What needs to be done –
Your response needs to be the data below, retyped exactly.

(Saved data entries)
※ ※ ※

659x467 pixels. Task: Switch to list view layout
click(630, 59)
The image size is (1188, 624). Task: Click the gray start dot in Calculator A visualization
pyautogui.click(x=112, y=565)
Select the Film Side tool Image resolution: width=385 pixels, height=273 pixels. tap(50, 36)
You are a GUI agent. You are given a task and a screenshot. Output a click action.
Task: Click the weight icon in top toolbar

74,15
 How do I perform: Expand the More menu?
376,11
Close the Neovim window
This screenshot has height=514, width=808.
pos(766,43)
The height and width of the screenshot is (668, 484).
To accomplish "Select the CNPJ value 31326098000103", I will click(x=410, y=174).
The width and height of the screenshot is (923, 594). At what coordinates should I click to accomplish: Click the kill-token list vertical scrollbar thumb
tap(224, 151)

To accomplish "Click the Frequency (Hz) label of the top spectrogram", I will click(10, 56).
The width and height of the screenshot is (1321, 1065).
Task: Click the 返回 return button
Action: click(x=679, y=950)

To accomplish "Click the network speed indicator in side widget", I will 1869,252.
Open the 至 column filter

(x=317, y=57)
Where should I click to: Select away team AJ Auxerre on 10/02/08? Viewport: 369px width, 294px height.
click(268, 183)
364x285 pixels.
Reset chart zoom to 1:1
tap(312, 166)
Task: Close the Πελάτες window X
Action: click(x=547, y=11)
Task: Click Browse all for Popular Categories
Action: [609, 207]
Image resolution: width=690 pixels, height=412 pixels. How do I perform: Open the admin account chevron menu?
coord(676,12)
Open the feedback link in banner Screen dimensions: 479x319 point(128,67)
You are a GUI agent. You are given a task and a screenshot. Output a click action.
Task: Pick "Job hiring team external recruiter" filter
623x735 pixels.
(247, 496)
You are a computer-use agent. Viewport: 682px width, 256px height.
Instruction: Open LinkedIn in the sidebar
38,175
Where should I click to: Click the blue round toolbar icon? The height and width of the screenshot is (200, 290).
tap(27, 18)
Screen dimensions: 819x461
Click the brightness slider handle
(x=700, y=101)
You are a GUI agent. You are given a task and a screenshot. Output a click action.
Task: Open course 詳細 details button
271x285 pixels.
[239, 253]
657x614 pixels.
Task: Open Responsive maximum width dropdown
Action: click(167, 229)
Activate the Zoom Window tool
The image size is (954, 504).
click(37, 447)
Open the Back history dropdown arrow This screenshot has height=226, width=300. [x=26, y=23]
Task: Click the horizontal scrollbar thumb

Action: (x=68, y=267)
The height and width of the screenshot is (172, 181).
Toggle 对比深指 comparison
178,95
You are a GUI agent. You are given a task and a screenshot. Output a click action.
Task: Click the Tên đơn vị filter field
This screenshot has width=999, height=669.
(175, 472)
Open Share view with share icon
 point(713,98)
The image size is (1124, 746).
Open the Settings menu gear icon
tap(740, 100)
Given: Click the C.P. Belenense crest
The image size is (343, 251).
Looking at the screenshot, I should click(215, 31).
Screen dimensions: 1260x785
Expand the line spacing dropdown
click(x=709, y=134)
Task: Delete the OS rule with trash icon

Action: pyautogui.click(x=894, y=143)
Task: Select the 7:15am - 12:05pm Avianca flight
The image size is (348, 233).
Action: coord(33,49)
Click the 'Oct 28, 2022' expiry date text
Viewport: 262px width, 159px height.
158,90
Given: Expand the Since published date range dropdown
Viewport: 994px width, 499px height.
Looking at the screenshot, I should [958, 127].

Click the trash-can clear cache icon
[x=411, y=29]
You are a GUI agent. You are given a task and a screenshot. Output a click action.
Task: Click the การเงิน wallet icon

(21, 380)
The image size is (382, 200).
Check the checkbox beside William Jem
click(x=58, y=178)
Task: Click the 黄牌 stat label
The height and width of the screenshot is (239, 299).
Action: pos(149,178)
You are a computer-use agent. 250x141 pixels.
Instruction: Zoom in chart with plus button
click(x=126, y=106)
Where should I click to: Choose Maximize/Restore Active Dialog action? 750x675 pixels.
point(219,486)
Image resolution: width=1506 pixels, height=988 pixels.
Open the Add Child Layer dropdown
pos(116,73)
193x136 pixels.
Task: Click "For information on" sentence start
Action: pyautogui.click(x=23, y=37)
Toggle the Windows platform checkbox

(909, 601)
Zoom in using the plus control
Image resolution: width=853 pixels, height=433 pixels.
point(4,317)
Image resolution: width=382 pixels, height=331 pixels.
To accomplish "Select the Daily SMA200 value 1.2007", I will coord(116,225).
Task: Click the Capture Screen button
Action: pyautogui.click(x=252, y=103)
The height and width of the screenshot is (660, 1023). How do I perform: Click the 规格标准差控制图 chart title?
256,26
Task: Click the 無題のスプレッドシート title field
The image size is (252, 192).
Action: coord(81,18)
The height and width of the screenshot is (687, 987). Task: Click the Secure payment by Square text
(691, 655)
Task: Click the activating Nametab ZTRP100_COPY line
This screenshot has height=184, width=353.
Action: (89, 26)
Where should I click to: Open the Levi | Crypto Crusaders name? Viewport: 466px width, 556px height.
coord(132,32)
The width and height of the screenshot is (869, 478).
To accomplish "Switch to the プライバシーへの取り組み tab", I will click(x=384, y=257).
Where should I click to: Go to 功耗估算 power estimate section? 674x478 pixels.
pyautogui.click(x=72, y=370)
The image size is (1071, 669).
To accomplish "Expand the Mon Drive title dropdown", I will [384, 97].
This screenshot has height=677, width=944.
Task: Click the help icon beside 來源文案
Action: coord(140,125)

※ ※ ※

Your solution –
659x467 pixels. Task: Switch to list view layout
click(630, 59)
The image size is (1188, 624). Task: Click the gray start dot in Calculator A visualization
pyautogui.click(x=112, y=565)
Select the Film Side tool Image resolution: width=385 pixels, height=273 pixels. tap(50, 36)
You are a GUI agent. You are given a task and a screenshot. Output a click action.
Task: Click the weight icon in top toolbar

74,15
 How do I perform: Expand the More menu?
376,11
Close the Neovim window
This screenshot has height=514, width=808.
pos(766,43)
The height and width of the screenshot is (668, 484).
To accomplish "Select the CNPJ value 31326098000103", I will click(x=410, y=174).
The width and height of the screenshot is (923, 594). At what coordinates should I click to accomplish: Click the kill-token list vertical scrollbar thumb
tap(224, 151)

To accomplish "Click the Frequency (Hz) label of the top spectrogram", I will click(10, 56).
The width and height of the screenshot is (1321, 1065).
Task: Click the 返回 return button
Action: click(x=679, y=950)

To accomplish "Click the network speed indicator in side widget", I will 1869,252.
Open the 至 column filter

(x=317, y=57)
Where should I click to: Select away team AJ Auxerre on 10/02/08? Viewport: 369px width, 294px height.
click(268, 183)
364x285 pixels.
Reset chart zoom to 1:1
tap(312, 166)
Task: Close the Πελάτες window X
Action: click(x=547, y=11)
Task: Click Browse all for Popular Categories
Action: [609, 207]
Image resolution: width=690 pixels, height=412 pixels. How do I perform: Open the admin account chevron menu?
coord(676,12)
Open the feedback link in banner Screen dimensions: 479x319 point(128,67)
You are a GUI agent. You are given a task and a screenshot. Output a click action.
Task: Pick "Job hiring team external recruiter" filter
623x735 pixels.
(247, 496)
You are a computer-use agent. Viewport: 682px width, 256px height.
Instruction: Open LinkedIn in the sidebar
38,175
Where should I click to: Click the blue round toolbar icon? The height and width of the screenshot is (200, 290).
tap(27, 18)
Screen dimensions: 819x461
Click the brightness slider handle
(x=700, y=101)
You are a GUI agent. You are given a task and a screenshot. Output a click action.
Task: Open course 詳細 details button
271x285 pixels.
[239, 253]
657x614 pixels.
Task: Open Responsive maximum width dropdown
Action: click(167, 229)
Activate the Zoom Window tool
The image size is (954, 504).
click(37, 447)
Open the Back history dropdown arrow This screenshot has height=226, width=300. [x=26, y=23]
Task: Click the horizontal scrollbar thumb

Action: (x=68, y=267)
The height and width of the screenshot is (172, 181).
Toggle 对比深指 comparison
178,95
You are a GUI agent. You are given a task and a screenshot. Output a click action.
Task: Click the Tên đơn vị filter field
This screenshot has width=999, height=669.
(175, 472)
Open Share view with share icon
 point(713,98)
The image size is (1124, 746).
Open the Settings menu gear icon
tap(740, 100)
Given: Click the C.P. Belenense crest
The image size is (343, 251).
Looking at the screenshot, I should click(215, 31).
Screen dimensions: 1260x785
Expand the line spacing dropdown
click(x=709, y=134)
Task: Delete the OS rule with trash icon

Action: pyautogui.click(x=894, y=143)
Task: Select the 7:15am - 12:05pm Avianca flight
The image size is (348, 233).
Action: coord(33,49)
Click the 'Oct 28, 2022' expiry date text
Viewport: 262px width, 159px height.
158,90
Given: Expand the Since published date range dropdown
Viewport: 994px width, 499px height.
Looking at the screenshot, I should [958, 127].

Click the trash-can clear cache icon
[x=411, y=29]
You are a GUI agent. You are given a task and a screenshot. Output a click action.
Task: Click the การเงิน wallet icon

(21, 380)
The image size is (382, 200).
Check the checkbox beside William Jem
click(x=58, y=178)
Task: Click the 黄牌 stat label
The height and width of the screenshot is (239, 299).
Action: pos(149,178)
You are a computer-use agent. 250x141 pixels.
Instruction: Zoom in chart with plus button
click(x=126, y=106)
Where should I click to: Choose Maximize/Restore Active Dialog action? 750x675 pixels.
point(219,486)
Image resolution: width=1506 pixels, height=988 pixels.
Open the Add Child Layer dropdown
pos(116,73)
193x136 pixels.
Task: Click "For information on" sentence start
Action: pyautogui.click(x=23, y=37)
Toggle the Windows platform checkbox

(909, 601)
Zoom in using the plus control
Image resolution: width=853 pixels, height=433 pixels.
point(4,317)
Image resolution: width=382 pixels, height=331 pixels.
To accomplish "Select the Daily SMA200 value 1.2007", I will coord(116,225).
Task: Click the Capture Screen button
Action: pyautogui.click(x=252, y=103)
The height and width of the screenshot is (660, 1023). How do I perform: Click the 规格标准差控制图 chart title?
256,26
Task: Click the 無題のスプレッドシート title field
The image size is (252, 192).
Action: coord(81,18)
The height and width of the screenshot is (687, 987). Task: Click the Secure payment by Square text
(691, 655)
Task: Click the activating Nametab ZTRP100_COPY line
This screenshot has height=184, width=353.
Action: (89, 26)
Where should I click to: Open the Levi | Crypto Crusaders name? Viewport: 466px width, 556px height.
coord(132,32)
The width and height of the screenshot is (869, 478).
To accomplish "Switch to the プライバシーへの取り組み tab", I will click(x=384, y=257).
Where should I click to: Go to 功耗估算 power estimate section? 674x478 pixels.
pyautogui.click(x=72, y=370)
The image size is (1071, 669).
To accomplish "Expand the Mon Drive title dropdown", I will [384, 97].
This screenshot has height=677, width=944.
Task: Click the help icon beside 來源文案
Action: coord(140,125)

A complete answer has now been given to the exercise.